É oficial – a matança de baleias no Santuário de Baleias do Oceano Antártico acabou por esta temporada, e os baleeiros não atingiram nem 10% da sua quota. A Sea Shepherd estima que mais de 900 baleias foram salvas este ano.
 
“É um grande dia para as baleias”, afirmou a Chefe de Cozinha da Sea Shepherd no Steve Irwin, Laura Dakin, de Canberra, na Austrália. “E é um grande dia para a humanidade!”.

Traduzido por Raquel Soldera, voluntária do ISSB.

Baleeiros pararam de correr para leste e estão voltando para oeste

Quarta-feira, 16 de fevereiro de 2011. 

O Steve Irwin rumo ao Mar de Ross (Foto: Barbara Veiga)

O Steve Irwin rumo ao Mar de Ross (Foto: Barbara Veiga)

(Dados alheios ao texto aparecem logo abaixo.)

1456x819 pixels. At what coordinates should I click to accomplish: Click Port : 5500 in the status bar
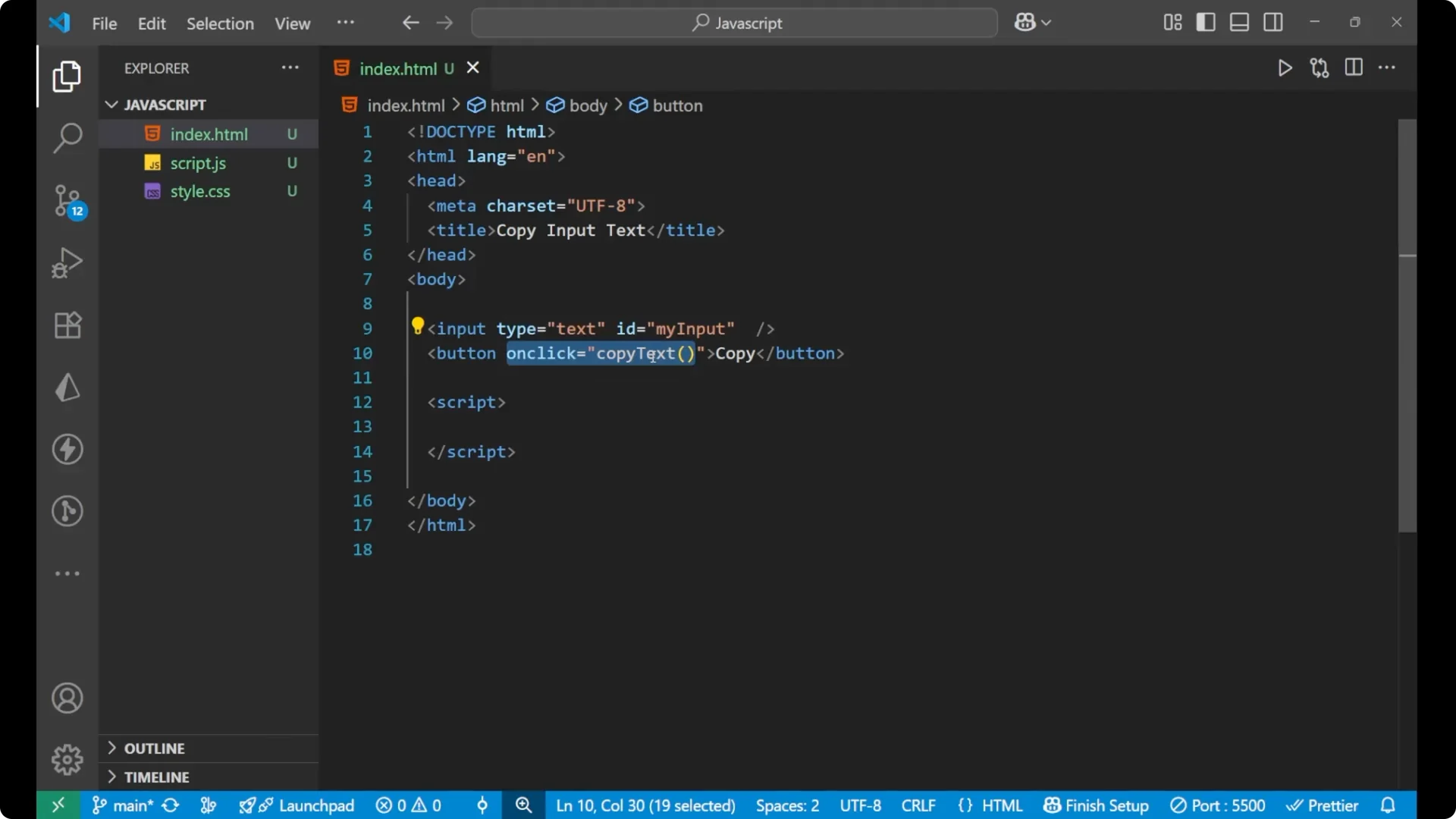[1218, 805]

Após se dirigir para leste na velocidade máxima por 2.000 milhas náuticas, e antes de entrar na Passagem de Drake, no Oceano Austral, o navio-fábrica de caça ilegal japonês, Nisshin Maru, fez recentemente uma completa inversão de marcha e agora se dirige de volta para oeste, o caminho que percorreu durante a semana passada. O Primeiro Oficial do Bob Barker, Peter Hammarstedt, da Suécia, informou que os caçadores de baleias agiram repentinamente, uma vez que alcançaram a posição de 64 graus e 4 minutos ao sul e 074 graus e 10 minutos a oeste, às 17h00 (tempo médio de Greenwich). Os baleeiros também diminuiram sua velocidade e se dirigem para oeste a 11 nós, abaixo da velocidade de 14 nós em que viajavam quando seguiram para leste.

A virada poderia significar duas coisas. Primeiro, eles podem estar fazendo um grande círculo na rota de volta ao Japão, ou, em segundo lugar, podem estar retornando ao recinto de caça às baleias no Mar de Ross, onde os três navios arpoadores japoneses poderiam estar à espera para continuar o seu abate ilegal de baleias.

Os relatos do Japão de que a Agência de Pesca Japonesa suspendeu a caça não especificaram por quanto tempo a suspensão vai durar. Pode ser permanente, durante esta temporada, por duas semanas, ou por poucos dias. Os três navios da Sea Shepherd, Steve Irwin, Bob Barker, e Gojira, permanecerão no Oceano Antártico, até as embarcações baleeiras partirem.

“A Agência de Pesca Japonesa não teve escolha senão suspender as operações de caça às baleias. A Sea Shepherd já forçou a suspensão das operações, bloqueando todas as operações de caça desde o dia 09 de fevereiro, e bloqueou cerca de 75% de todas as operações de caça no mês de janeiro”, disse o Capitão Paul Watson. “Nós não permitiremos que os baleeiros japoneses matem outra baleia aqui no Santuário de Baleias do Oceano Austral”.

O Capitão Alex Cornelissen, do Bob Barker, está em contato com a Marinha chilena para relatar os movimentos do navio baleeiro para o Chile. O governo chileno está monitorando de perto os movimentos do Nisshin Maru, e deixou claro que os baleeiros japoneses que caçam e transportam carne de baleia entrarem nas águas chilenas serão declarados como embarcações ilegais. Por enquanto, o Steve Irwin e o Gojira permanecerão no no Mar de Ross para aguardar os movimentos dos baleeiros.

Traduzido por Raquel Soldera, voluntária do ISSB.